無電柱化計画を改定、防災強化軸に都市開発での新設も抑制 東京都

東京都(小池百合子知事)は6月30日、「東京都無電柱化推進計画」を改定、公表した。近年の自然災害の激甚化・頻発化や首都直下地震等への備えを踏まえ、緊急輸送道路や防災拠点周辺などの防災機能の強化を軸に、都道及び区市町村道で無電柱化を一層推進する。新たな計画期間は26年度から30年度までの5年間とした。
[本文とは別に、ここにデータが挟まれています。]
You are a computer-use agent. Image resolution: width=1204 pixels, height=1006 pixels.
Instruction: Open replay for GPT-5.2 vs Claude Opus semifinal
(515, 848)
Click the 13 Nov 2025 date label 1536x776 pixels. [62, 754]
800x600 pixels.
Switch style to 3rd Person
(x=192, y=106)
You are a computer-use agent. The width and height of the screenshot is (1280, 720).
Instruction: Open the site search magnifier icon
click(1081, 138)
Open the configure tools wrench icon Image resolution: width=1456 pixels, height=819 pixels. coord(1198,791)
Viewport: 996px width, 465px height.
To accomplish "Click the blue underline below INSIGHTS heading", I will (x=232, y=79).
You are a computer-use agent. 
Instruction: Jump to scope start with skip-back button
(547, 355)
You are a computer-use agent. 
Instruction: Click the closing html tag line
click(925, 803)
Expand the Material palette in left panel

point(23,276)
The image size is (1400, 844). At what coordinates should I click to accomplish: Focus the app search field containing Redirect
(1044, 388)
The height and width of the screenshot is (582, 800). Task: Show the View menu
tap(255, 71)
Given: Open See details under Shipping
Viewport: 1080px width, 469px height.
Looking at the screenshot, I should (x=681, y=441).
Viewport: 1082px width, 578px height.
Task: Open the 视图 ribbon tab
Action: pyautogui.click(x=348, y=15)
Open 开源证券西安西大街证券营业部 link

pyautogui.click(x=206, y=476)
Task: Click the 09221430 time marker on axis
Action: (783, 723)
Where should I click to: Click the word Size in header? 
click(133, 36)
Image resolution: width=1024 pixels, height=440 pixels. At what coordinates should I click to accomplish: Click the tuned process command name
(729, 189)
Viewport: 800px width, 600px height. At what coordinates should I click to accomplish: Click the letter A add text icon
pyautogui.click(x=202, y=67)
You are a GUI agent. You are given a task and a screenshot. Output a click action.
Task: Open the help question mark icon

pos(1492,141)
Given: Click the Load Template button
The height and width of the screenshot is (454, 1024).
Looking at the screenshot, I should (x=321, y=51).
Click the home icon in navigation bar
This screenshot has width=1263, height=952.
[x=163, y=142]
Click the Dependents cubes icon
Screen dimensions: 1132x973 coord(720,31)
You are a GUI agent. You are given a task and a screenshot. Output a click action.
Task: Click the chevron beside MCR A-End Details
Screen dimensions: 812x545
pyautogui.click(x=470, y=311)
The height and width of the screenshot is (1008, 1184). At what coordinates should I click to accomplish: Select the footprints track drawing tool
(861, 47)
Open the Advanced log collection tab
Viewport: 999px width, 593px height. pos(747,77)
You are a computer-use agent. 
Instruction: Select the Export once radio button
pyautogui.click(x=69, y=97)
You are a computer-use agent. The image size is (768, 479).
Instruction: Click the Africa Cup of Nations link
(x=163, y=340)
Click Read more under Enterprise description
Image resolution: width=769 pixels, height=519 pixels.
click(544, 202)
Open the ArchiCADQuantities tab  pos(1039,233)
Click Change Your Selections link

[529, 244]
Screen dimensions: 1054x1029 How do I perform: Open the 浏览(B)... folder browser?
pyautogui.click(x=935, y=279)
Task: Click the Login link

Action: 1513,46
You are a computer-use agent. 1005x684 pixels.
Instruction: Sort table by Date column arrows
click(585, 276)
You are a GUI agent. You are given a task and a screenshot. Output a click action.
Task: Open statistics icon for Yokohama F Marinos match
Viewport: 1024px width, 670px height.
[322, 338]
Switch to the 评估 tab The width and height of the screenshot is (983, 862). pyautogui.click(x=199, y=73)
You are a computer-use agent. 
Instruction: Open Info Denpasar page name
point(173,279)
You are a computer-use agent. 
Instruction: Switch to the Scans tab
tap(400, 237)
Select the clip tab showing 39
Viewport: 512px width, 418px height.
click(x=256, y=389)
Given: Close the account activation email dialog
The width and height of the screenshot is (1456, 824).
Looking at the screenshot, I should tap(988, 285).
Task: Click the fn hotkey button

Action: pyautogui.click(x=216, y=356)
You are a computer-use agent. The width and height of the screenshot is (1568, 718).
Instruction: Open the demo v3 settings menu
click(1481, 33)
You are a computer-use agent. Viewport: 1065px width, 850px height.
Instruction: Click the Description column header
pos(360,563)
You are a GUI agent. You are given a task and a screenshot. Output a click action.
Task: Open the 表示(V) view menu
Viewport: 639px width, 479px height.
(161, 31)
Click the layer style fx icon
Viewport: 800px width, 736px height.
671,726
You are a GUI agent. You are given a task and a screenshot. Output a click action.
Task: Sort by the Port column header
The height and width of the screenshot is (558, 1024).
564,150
改定計画では引き続き、「都市防災機能の強化」「安全で快適な歩行空間の確保」「良好な都市景観の創出」の3点を基本的な目的と位置付ける。今回の改定点としては、まず重点整備エリアを拡大し、従来の環状七号線の内側から環状八号線までを対象とし、整備を進めることとした。また、防災拠点のアクセス機能強化として、これまで重点を置いてきた「第一次緊急輸送道路」に加え、災害発生時の対応拠点となる「立川広域防災基地」「災害拠点病院」「大規模救出救助活動拠点」「警察・消防署」等へのアクセス経路となる都道でも重点的に整備を進めていく。
更に、電柱新設禁止の取り組みも継続し、区市町村道の無電柱化に対する技術的支援等を進める。併せて、都市開発・市街地整備では容積率特例等により無電柱化を誘導。宅地開発では、一定区域内の電柱新設禁止を盛り込んだ条例(3月制定)と共に、各種支援策を展開し、電柱新設抑制の取り組みを強化する方針だ。